Each line of the listing below containing the word "green" should be returned.

Data for this exercise>
>>>

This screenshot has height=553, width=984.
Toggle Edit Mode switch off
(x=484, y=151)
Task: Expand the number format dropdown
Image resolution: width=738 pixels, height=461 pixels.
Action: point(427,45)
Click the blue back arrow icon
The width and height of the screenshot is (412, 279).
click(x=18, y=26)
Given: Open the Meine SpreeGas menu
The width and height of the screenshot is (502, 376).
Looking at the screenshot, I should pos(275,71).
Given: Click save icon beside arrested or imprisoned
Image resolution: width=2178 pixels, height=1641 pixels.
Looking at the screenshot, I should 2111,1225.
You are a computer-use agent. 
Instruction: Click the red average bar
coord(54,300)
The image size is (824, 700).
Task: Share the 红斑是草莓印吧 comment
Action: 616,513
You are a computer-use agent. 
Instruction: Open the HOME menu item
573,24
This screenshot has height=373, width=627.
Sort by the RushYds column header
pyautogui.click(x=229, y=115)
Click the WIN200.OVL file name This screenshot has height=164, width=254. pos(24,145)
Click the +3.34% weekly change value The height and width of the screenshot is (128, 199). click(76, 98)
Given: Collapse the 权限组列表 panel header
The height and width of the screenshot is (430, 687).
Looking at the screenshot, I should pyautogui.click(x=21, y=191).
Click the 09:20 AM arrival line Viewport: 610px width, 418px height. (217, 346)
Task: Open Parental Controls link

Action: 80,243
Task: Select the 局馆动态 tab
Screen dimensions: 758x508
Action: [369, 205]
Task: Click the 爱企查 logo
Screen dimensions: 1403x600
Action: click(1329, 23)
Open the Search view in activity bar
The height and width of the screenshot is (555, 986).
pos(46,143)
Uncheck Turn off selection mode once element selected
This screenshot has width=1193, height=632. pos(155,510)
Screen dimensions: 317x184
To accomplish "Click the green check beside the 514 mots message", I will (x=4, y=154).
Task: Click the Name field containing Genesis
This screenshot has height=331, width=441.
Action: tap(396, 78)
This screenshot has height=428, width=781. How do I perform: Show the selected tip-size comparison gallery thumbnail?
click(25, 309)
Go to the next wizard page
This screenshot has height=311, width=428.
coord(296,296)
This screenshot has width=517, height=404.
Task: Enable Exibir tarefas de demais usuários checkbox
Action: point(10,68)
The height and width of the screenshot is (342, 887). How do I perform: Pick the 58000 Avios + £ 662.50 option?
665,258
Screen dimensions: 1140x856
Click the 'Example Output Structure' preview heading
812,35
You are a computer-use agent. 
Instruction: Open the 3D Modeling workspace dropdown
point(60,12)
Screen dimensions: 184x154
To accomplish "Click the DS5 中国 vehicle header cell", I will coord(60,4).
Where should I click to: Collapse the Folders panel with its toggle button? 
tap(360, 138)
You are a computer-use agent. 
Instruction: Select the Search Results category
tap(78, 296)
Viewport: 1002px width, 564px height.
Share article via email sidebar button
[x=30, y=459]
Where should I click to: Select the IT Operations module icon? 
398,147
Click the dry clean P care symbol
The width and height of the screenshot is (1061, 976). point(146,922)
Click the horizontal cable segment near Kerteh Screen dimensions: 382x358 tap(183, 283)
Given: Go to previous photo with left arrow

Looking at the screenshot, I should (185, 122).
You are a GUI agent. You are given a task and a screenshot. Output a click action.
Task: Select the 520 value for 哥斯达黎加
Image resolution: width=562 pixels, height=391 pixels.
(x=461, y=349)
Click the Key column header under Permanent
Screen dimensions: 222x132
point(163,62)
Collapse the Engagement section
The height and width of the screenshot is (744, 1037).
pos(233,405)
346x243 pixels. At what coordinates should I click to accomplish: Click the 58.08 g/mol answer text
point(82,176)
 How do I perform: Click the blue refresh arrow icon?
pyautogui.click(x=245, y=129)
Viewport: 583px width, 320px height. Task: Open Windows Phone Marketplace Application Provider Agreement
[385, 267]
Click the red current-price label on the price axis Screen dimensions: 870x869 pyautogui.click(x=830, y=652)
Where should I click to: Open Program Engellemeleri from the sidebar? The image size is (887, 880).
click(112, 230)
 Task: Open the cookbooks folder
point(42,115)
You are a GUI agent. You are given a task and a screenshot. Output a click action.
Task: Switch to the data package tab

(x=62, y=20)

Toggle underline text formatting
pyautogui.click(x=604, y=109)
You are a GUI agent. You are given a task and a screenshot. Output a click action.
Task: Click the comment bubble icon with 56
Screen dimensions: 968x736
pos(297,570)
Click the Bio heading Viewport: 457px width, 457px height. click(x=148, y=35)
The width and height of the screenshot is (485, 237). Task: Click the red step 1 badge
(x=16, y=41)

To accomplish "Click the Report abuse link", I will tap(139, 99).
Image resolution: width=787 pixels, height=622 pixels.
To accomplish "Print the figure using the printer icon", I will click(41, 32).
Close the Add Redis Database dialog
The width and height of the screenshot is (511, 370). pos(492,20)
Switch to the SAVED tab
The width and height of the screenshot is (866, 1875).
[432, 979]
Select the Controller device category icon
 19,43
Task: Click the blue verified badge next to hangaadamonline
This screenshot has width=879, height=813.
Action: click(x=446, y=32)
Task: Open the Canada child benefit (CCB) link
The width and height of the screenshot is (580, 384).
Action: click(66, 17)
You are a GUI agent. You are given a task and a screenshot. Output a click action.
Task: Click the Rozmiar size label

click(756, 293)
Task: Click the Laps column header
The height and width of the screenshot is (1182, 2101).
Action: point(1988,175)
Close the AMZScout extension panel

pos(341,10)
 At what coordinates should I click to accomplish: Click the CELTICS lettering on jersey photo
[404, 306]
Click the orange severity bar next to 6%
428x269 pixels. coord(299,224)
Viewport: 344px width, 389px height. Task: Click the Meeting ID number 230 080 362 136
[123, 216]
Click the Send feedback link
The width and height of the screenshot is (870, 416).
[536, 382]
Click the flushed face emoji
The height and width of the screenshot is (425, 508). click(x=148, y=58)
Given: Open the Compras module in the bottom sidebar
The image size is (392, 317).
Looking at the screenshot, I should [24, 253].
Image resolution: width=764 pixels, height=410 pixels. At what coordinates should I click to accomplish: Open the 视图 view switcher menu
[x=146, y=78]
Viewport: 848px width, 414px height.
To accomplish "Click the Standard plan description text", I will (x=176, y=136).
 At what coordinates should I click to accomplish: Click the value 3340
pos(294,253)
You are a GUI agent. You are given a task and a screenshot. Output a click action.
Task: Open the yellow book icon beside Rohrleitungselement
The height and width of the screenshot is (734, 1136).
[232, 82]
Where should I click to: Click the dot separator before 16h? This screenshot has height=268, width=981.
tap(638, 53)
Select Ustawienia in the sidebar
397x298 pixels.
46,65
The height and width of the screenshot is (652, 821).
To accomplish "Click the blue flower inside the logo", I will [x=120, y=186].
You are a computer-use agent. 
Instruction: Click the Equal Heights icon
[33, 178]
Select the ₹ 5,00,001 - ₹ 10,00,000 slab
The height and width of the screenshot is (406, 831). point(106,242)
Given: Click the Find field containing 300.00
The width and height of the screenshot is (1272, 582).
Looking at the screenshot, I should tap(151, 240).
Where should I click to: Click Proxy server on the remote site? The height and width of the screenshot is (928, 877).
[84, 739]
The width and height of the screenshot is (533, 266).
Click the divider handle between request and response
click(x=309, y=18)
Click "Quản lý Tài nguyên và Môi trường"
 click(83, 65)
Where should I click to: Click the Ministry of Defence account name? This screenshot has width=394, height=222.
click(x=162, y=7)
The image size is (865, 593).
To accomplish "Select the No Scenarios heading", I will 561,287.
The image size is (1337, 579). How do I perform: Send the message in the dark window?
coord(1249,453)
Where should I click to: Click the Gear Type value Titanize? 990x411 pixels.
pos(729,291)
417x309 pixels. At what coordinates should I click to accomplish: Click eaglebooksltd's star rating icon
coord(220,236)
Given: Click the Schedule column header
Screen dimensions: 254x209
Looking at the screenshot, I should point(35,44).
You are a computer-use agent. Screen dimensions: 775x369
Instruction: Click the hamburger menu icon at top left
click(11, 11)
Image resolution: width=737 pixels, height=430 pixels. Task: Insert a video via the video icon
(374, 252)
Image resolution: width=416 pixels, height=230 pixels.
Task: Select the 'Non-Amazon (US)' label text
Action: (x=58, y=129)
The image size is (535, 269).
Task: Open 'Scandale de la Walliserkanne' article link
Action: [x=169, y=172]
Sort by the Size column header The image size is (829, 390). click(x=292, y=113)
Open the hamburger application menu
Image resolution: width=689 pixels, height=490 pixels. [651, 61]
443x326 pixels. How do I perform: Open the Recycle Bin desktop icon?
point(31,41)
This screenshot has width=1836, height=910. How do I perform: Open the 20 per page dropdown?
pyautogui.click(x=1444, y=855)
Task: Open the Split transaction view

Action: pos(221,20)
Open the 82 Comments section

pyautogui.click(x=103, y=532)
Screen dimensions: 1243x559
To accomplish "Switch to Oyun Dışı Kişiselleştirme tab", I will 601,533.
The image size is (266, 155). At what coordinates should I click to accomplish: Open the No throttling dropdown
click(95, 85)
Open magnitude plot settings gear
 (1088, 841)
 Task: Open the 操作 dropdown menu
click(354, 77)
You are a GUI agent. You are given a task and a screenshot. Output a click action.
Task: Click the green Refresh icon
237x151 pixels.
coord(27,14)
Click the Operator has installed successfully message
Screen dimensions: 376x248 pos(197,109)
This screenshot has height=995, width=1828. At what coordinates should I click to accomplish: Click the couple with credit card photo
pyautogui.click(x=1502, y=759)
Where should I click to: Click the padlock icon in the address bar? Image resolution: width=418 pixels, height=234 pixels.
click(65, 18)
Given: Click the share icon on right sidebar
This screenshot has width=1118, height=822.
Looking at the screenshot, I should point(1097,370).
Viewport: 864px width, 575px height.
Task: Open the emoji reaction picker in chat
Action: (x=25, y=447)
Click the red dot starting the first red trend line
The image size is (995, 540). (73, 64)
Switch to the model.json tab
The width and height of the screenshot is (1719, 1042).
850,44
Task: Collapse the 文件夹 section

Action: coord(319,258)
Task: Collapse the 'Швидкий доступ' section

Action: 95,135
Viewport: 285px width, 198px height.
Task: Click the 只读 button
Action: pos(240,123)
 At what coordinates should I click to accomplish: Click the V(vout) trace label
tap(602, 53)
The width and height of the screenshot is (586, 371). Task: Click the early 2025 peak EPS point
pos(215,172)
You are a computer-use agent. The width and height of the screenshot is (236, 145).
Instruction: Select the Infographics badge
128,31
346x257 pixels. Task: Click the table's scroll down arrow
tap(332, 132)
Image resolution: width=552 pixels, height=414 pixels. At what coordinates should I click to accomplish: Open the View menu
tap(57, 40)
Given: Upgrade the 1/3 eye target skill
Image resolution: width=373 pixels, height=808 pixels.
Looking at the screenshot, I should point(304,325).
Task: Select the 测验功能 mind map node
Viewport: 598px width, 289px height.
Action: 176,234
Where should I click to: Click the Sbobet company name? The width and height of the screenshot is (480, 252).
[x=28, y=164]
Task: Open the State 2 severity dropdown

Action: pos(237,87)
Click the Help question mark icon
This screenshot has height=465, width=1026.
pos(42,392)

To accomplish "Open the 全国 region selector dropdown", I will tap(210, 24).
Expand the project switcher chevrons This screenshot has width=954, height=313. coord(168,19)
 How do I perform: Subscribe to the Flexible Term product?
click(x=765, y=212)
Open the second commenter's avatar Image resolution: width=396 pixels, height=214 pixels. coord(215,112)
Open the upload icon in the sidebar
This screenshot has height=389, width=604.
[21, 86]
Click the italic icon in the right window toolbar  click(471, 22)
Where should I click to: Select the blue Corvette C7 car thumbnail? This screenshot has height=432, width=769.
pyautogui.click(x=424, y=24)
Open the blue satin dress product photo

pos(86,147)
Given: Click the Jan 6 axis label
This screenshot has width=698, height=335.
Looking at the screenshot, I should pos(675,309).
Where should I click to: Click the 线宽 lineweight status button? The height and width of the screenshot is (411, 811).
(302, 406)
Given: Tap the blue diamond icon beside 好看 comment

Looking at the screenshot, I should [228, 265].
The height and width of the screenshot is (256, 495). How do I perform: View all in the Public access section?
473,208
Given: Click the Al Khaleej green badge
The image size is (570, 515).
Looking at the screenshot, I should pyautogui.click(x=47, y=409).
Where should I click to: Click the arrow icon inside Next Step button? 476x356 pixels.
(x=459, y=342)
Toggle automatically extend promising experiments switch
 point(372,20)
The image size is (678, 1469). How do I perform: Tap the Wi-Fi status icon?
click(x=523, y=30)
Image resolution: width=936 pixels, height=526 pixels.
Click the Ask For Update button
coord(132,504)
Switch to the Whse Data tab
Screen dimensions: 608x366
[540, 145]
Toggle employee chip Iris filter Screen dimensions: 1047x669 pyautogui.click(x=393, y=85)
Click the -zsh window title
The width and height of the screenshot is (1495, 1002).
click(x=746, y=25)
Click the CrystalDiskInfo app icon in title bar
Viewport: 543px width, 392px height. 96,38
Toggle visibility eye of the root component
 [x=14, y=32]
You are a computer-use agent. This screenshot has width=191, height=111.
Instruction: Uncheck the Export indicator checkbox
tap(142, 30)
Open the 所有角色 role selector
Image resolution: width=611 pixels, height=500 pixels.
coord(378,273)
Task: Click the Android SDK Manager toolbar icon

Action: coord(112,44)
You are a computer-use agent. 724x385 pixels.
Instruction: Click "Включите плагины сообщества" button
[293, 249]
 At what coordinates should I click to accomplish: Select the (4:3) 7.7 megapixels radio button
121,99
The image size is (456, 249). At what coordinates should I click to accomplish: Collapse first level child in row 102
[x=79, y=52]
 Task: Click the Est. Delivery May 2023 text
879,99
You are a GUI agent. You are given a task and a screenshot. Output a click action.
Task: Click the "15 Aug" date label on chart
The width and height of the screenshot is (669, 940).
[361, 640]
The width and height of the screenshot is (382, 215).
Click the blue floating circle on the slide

<<<

Answer area>
To accomplish "Click the green check beside the 514 mots message", I will (x=4, y=154).
Task: Click the green Refresh icon
Given: Click the Al Khaleej green badge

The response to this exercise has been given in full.